The brand, delighting in a Monty Python-esque aesthetic, positions itself as “unusual”, “peculiar”, or “odd”. Yet once in the glass, separated from its bottle and branding, the spirit is not obviously outré. Very smooth on the nose, one can hardly sense its 88 proof as the alcohol only fumes up with aggressive swirling. Otherwise juniper is prominent amidst a dreamy bouquet of flowers and faint medicinals almost reminiscent of the spa. The real ‘x-factor’ infusions—rose and cucumber—are hard to articulate until named, and then seem perfectly natural in context.

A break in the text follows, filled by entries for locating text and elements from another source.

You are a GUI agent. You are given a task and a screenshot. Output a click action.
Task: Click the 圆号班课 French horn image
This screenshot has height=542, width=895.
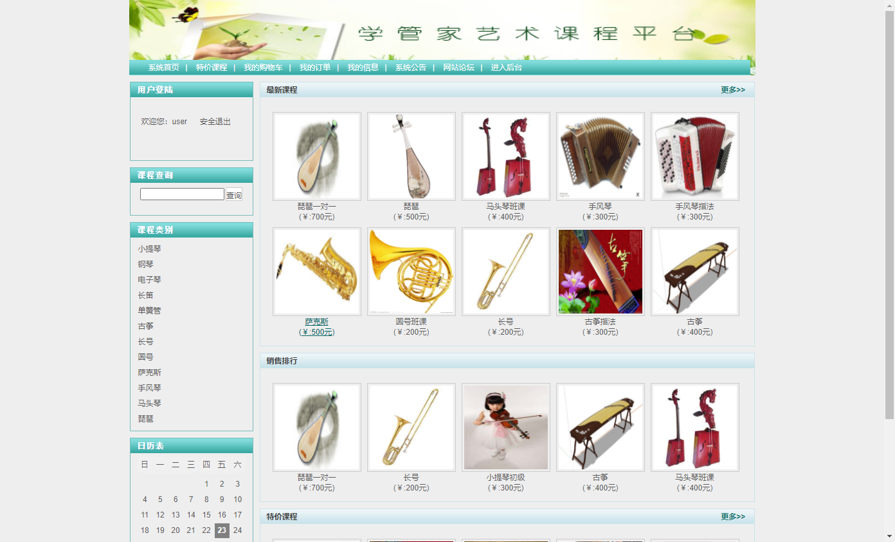point(411,272)
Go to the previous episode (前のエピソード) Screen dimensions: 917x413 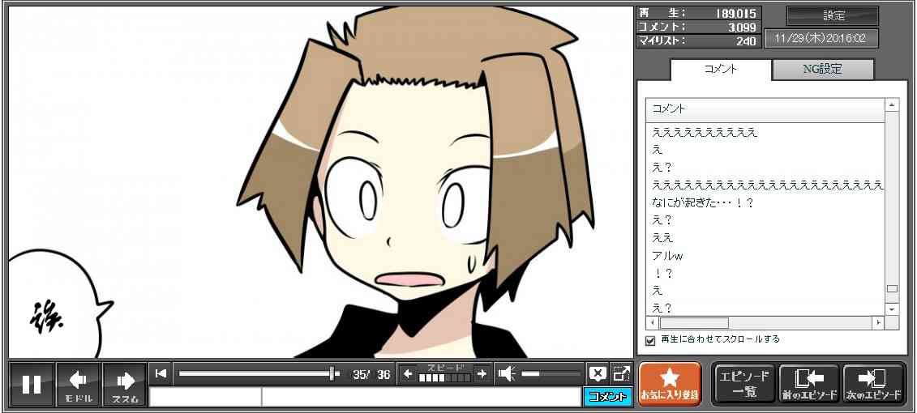(808, 384)
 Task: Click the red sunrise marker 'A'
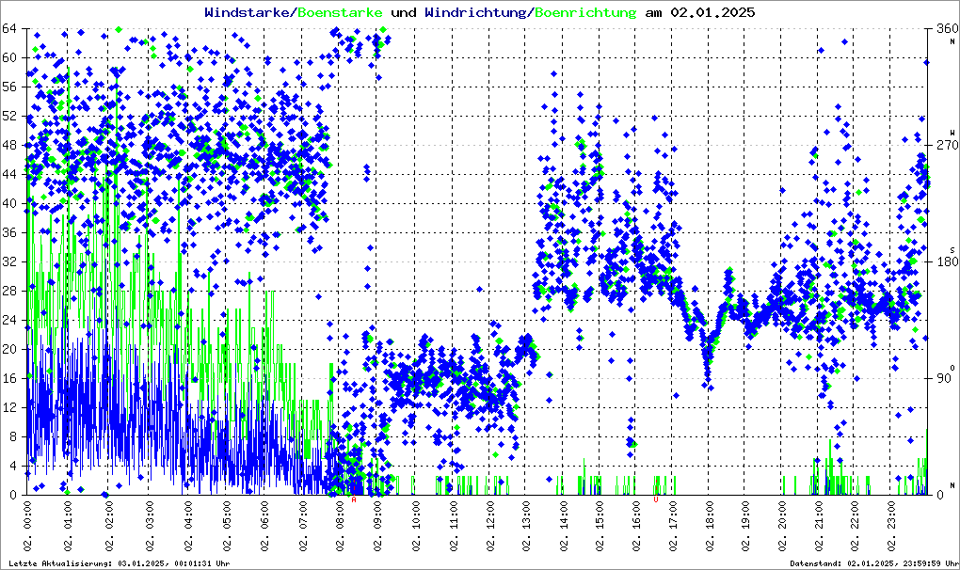pos(354,499)
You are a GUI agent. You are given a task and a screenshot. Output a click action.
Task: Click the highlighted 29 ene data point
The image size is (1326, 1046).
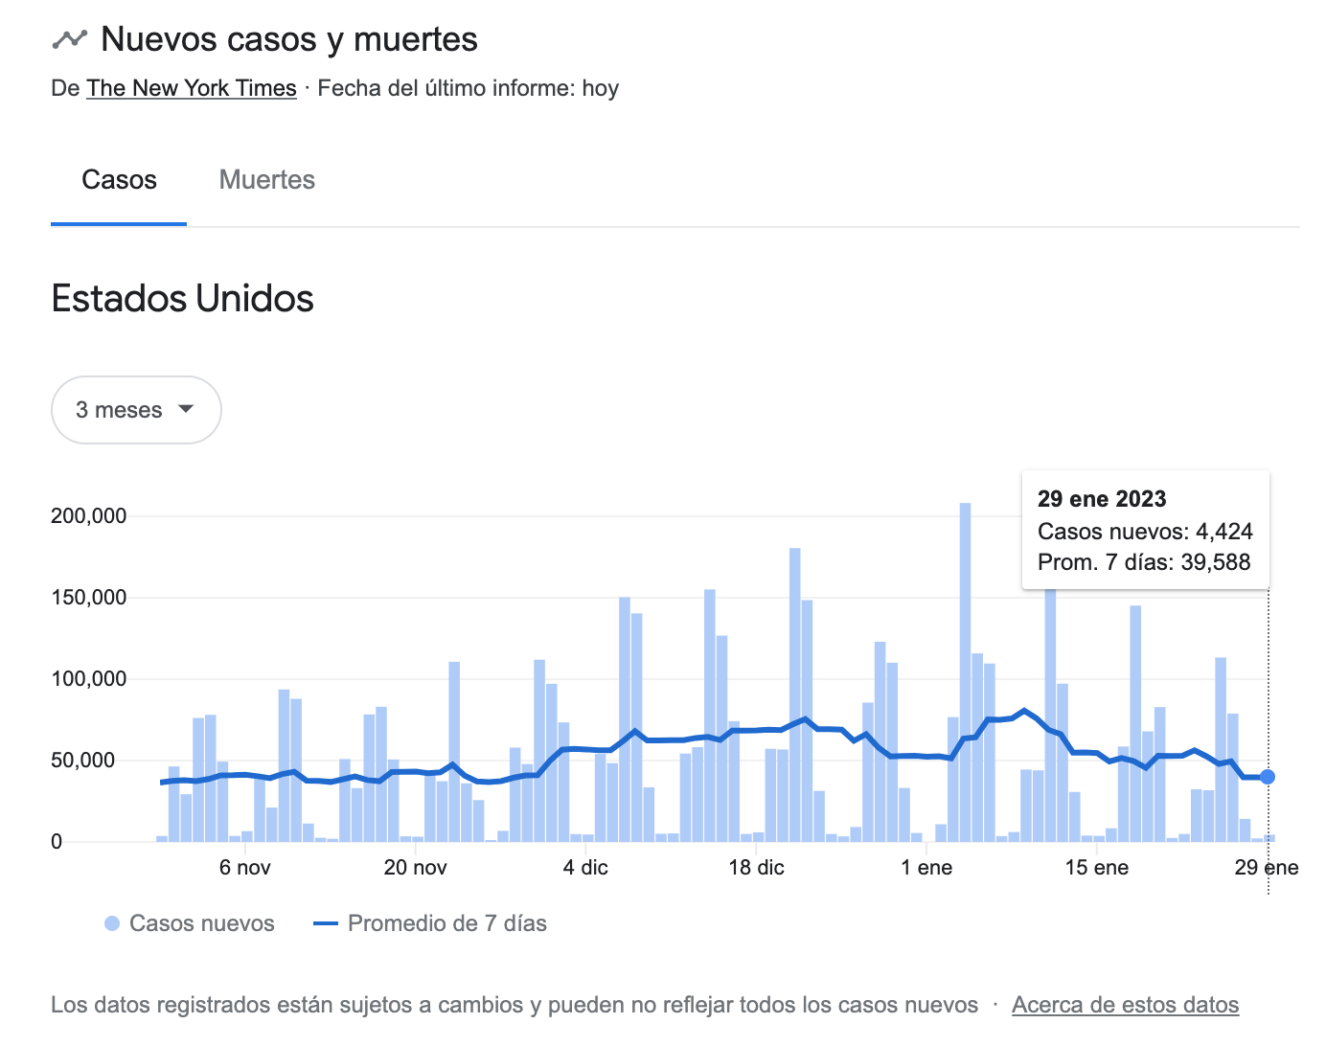pos(1268,777)
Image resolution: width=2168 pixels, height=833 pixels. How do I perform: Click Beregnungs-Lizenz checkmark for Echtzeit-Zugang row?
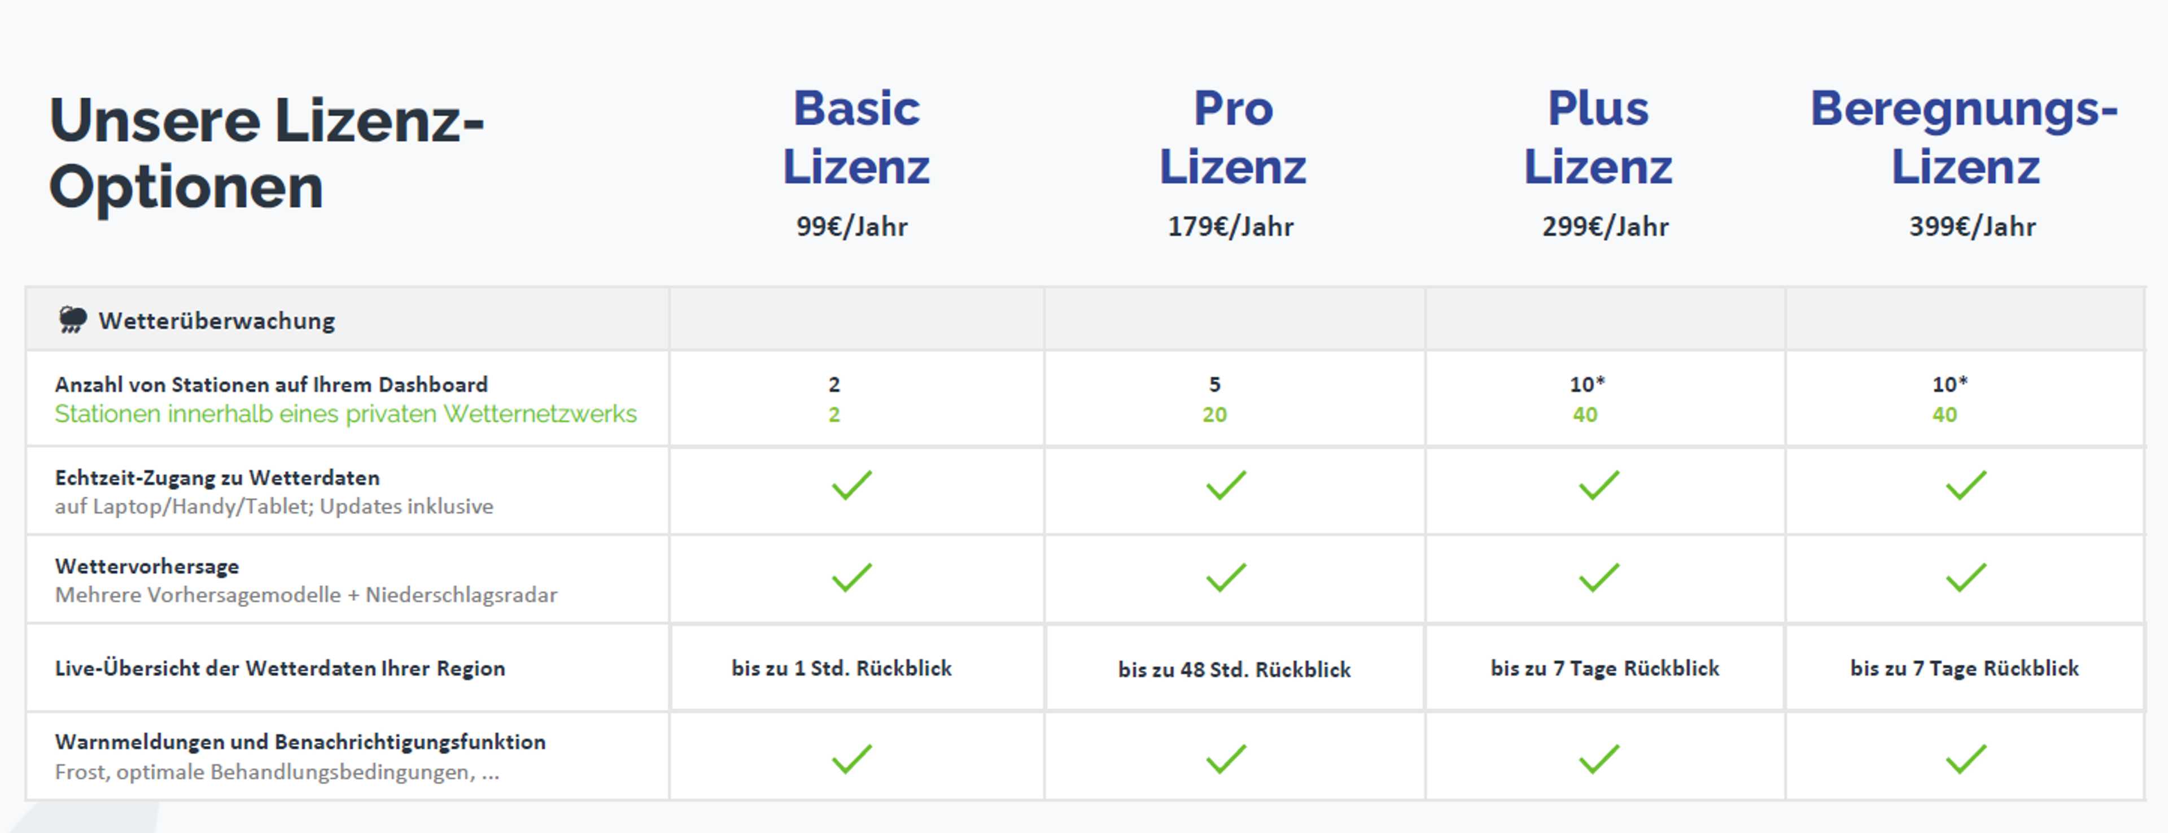[x=1965, y=485]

The midpalate has a slight piney crackle, gently tweaked by citrus and spices (coriander and caraway are two other additions). The rose provides a dainty envelope while the cucumber’s coolness contrasts cleverly with an alcohol warmth that settles in comfortably. The finish is prolonged, tickled by other infusions too judiciously blended to pick out one by one. Besides, Hendrick’s would prefer us not to work that hard; though its additions are numerous, this gin altogether is highly refined and never busy. It’s subtly different without being too coy. Some have called it feminine, but better to just say it’s friendly. And earnestly so.